VORLIEGENDER TEXT:
______

Jakob Tuchschmid-Baumgartner

Jakob Tuchschmid-Baumgartner (* 1858 in Frauenfeld; † 3. Januar 1909 ebenda) war ein Schweizer Schlossermeister, Unternehmer und Pionier im Eisen- und Stahlbau. Er führte die vom Vater gegründete Schlosserei Tuchschmid in Frauenfeld in die Ära des Eisenbaus und leitete sie während ihrer Entwicklung von einem Handwerksbetrieb zu einem auf Metallkonstruktionen spezialisierten Unternehmen.

Herkunft und Jugend

Jakob Tuchschmid-Baumgartner wurde 1858 in Frauenfeld geboren. Er war der älteste Sohn des Schlossermeisters Jakob Tuchschmid-Zimmermann (1822–1895) und dessen Frau Margaretha geb. Zimmermann (1820–1884).

1879 begab er sich auf die traditionelle berufliche Wanderschaft, die ihn über Montbéliard und Paris bis nach Hamburg führte. Nach seiner Heimkehr arbeitete er fünf Jahre bei seinem Vater.

______

AUFGABEN ZUM TEXT:
[1] Prüfen Sie, ob die folgenden Aussagen mit dem Text über Jakob Tuchschmid-Baumgartner übereinstimmen: (a) Er war der jüngste Sohn seines Vaters. (b) Seine berufliche Wanderschaft führte ihn bis nach Hamburg. (c) Nach seiner Heimkehr arbeitete er drei Jahre bei seinem Vater.
[2] Geben Sie aus dem Text über Jakob Tuchschmid-Baumgartner alles von "1879 begab er" bis hinunter zu "bei seinem Vater." wortgetreu wieder.

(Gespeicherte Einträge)
______

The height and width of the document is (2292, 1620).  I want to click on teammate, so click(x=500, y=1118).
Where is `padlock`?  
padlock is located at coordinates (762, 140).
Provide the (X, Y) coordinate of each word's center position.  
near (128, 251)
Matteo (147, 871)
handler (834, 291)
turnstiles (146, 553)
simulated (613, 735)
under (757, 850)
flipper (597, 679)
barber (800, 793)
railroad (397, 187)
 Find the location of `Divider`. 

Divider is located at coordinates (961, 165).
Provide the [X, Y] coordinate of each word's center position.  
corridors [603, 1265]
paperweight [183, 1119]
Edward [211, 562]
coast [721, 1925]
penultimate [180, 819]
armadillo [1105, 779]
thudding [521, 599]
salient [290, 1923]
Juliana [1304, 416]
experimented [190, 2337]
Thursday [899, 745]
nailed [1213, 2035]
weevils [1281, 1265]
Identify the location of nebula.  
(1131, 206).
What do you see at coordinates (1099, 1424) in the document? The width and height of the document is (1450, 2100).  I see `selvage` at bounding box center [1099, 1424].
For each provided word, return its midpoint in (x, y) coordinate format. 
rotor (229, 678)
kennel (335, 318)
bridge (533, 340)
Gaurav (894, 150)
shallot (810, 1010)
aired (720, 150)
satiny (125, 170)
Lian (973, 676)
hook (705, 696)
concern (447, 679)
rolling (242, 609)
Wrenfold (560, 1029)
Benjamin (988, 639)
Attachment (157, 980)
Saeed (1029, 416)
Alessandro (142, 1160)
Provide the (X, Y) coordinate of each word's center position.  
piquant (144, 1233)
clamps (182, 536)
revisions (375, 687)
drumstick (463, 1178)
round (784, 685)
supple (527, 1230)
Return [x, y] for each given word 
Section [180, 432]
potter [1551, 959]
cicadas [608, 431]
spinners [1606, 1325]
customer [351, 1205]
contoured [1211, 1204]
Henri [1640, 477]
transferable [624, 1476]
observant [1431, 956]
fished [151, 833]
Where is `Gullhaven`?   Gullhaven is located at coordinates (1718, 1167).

______

GELÖSTE AUFGABEN:
[1]
(a) Nein: „Er war der älteste Sohn des Schlossermeisters Jakob Tuchschmid-Zimmermann (1822–1895)“.
(b) Ja: „die ihn über Montbéliard und Paris bis nach Hamburg führte“.
(c) Nein: „Nach seiner Heimkehr arbeitete er fünf Jahre bei seinem Vater.“

[2]
1879 begab er sich auf die traditionelle berufliche Wanderschaft, die ihn über Montbéliard und Paris bis nach Hamburg führte. Nach seiner Heimkehr arbeitete er fünf Jahre bei seinem Vater.